The needle valve is NOT destroyed by the drilling procedure if you stop drilling when it "thumps" through th debris. Read the procedur again. Afterrrr I performed it, I knocked out tan colored debris,not brass shavings.
Charles



bartoli said:


> Recently I set up a pressurized CO2 system using the Milwaukee CO2 regulator MA957. In the process, I discovered something. Hope others will find it useful. But first here is what I went through.
> 
> After following the instruction printed on the box to set up the regulator, the low pressure gauge started to lose pressure within a couple days (dropped from 10psi to 5psi) and the bubble rate dropped as well. Here is a part of what that instruction said:
> 
> "Turn the adjustment knob (E) clockwise until you get a reading on the low pressure gauge (F) of approx. 10 lbs or less on the inside set of numbers (psi)."
> 
> Then I came across the MA957 on-line instruction at:
> 
> http://www.milwaukeetesters.com/pdf/MA957 Regulator Set Up Procedure.pdf
> 
> It emphasized that the low pressure gauge should be ignored:
> 
> "Very slowly, turn the big knob on your regulator in until you start seeing some bubbles come out of your regulator bubble counter. Do not pay any attention to the right side gauge. All you are interested in is the bubble counter."
> 
> When I followed the on-line instruction, I reached the bubble count that I wanted (three bubbles per second) but the low pressure gauge stayed at the zero psi mark. However, within hours, the bubble count stopped. No CO2 was coming out. Then I turned the big knob a little bit to have bubbles resumed. But again, within hours, the bubbles stopped.
> 
> Then I called Milwaukee. I was told my CO2 gas was dirty and therefore my needle valve was clogged. I was asked to fix the clogged valve by following the procedure described at:
> 
> http://www.milwaukeetesters.com/pdf/clogged_needle_valve_repair.pdf
> 
> The procedure requires that I destroy the needle valve by drilling a hole through it:
> 
> 'Use a 1/16" drill and go through the top hole of the needle valve and drill through the base of that hole until you feel the drill pass through into the main chamber.'
> 
> I did not want to destroy the needle valve. Thus, I did not apply the procedure. Instead, I experimented a bit with the regulator and discovered a way of getting it to work consistently.
> 
> I discovered that during the initial set-up of the regulator, I needed to keep adjusting the big knob until the low pressure gauge showed a reading of 20 psi - not 10 psi (even 15 psi was not good enough). At 20 psi, with the needle valve wide open, bubbles were flying out like water was boiling. Then I used the needle valve to reduce the bubble rate to three bubbles per second. Since then there was no lost of low pressure - the low pressure gauge stayed pointing at 20 psi. And the bubble rate stayed at three bubbles per second.
> 
> Can someone please explain why 20 psi was needed to keep a consistent bubble rate of three bubbles per second?
> 
> Better yet, can someone explain the operating principles behind a regulator? For example, what is the role of a certain low pressure level in maintaining a consistent bubble rate?
> 
> Why does Milwaukee's on-line instruction said to ignore the low pressure gauge reading and yet, at least in my case, a successful set-up requires at least a certain low pressure reading?
> 
> Thanks.


----------



## bartoli

Hi Charles, thank you for the info.

When you say that drilling did not destroy the needle valve, does that mean you can still use the needle valve to adjust the bubble count?

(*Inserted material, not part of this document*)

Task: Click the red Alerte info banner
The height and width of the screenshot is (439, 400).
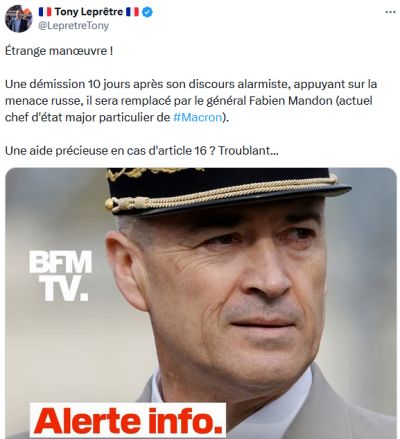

Also, if you don't mind, did you follow the on-line set-up instruction, i.e. set up the regulator by ignoring the low pressure gauge reading and just focusing on the bubble counter? If you did, after the drilling, did you get a sustained and consistent bubble rate? Also what was your bubble rate and the psi reading on the low pressure gauge?

I try to understand how the regulator operates and the role of the low pressure gauge.

Thanks again for your reply.


----------



## cbwmn

Yes, I did not pay much attention to the low pressure gauge. 
I followed the factory procedure in setting the bubble rate.
The way they explain it, the low pressure gauge isn't necessary.
After drilling the needle valve orifice, the bubble count was much easier to control.
Make sure that it is the Milwaukee factory supplied needle valve. Mine has a brass knurled knob on the adjusting screw.
When drilling, be sure to back out the adjusting screw on the needle valve. 
Then you just clean out the gunk when you drill it. When it "clunks", stop drilling.
I had purchased a used Milwaukee regulator and p controller.
Good luck
Charles

It was much easier after I



bartoli said:


> Hi Charles, thank you for the info.
> 
> When you say that drilling did not destroy the needle valve, does that mean you can still use the needle valve to adjust the bubble count?
> 
> Also, if you don't mind, did you follow the on-line set-up instruction, i.e. set up the regulator by ignoring the low pressure gauge reading and just focusing on the bubble counter? If you did, after the drilling, did you get a sustained and consistent bubble rate? Also what was your bubble rate and the psi reading on the low pressure gauge?
> 
> I try to understand how the regulator operates and the role of the low pressure gauge.
> 
> Thanks again for your reply.


----------



## cbwmn

As I recall, they have a toll free phone number also. You can call them to make sure that your needle valve is factory supplied



bartoli said:


> Hi Charles, thank you for the info.
> 
> When you say that drilling did not destroy the needle valve, does that mean you can still use the needle valve to adjust the bubble count?
> 
> Also, if you don't mind, did you follow the on-line set-up instruction, i.e. set up the regulator by ignoring the low pressure gauge reading and just focusing on the bubble counter? If you did, after the drilling, did you get a sustained and consistent bubble rate? Also what was your bubble rate and the psi reading on the low pressure gauge?
> 
> I try to understand how the regulator operates and the role of the low pressure gauge.
> 
> Thanks again for your reply.


----------



## bartoli

cbwmn said:


> Yes, I did not pay much attention to the low pressure gauge.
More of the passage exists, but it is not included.